■ Records to use
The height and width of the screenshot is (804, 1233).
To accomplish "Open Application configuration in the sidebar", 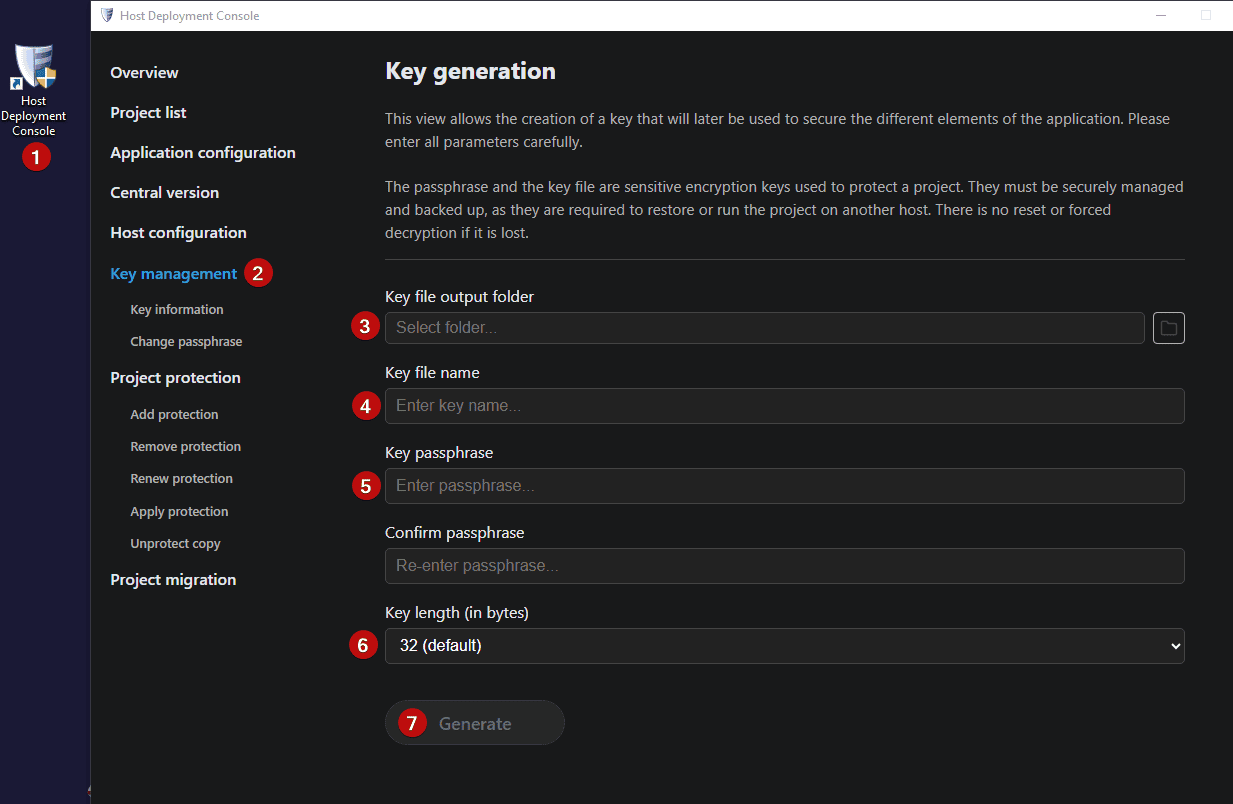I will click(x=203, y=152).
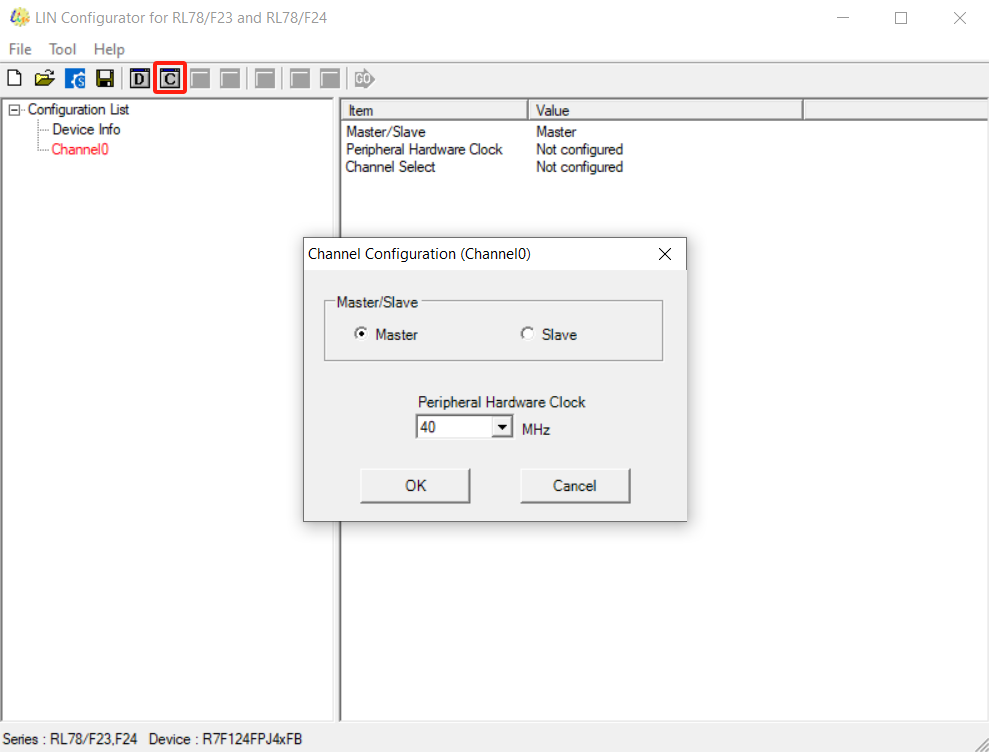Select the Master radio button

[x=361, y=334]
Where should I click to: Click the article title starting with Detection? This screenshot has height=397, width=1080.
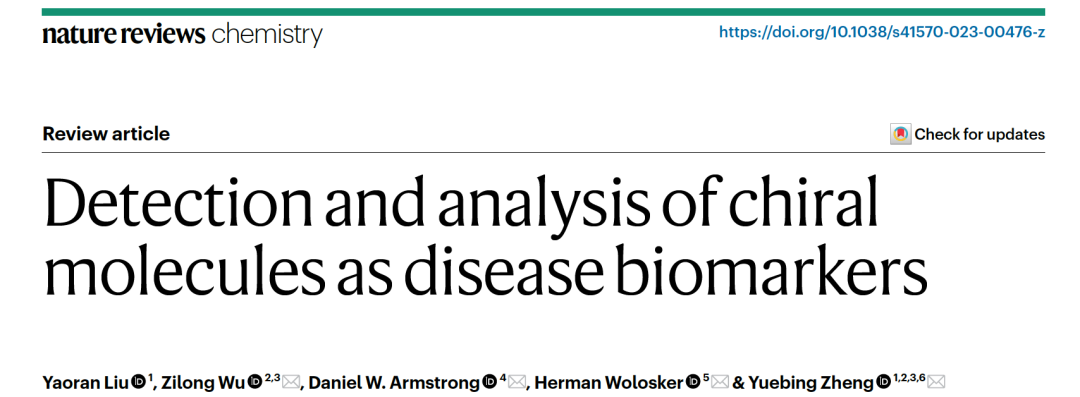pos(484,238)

■ Your task
Give again, word for word, only the lines from the line containing "Where should I" through the last line above, both included; leave the pictures out.

■ Response
Where should I click to: Click the article title starting with Detection? This screenshot has height=397, width=1080.
pos(484,238)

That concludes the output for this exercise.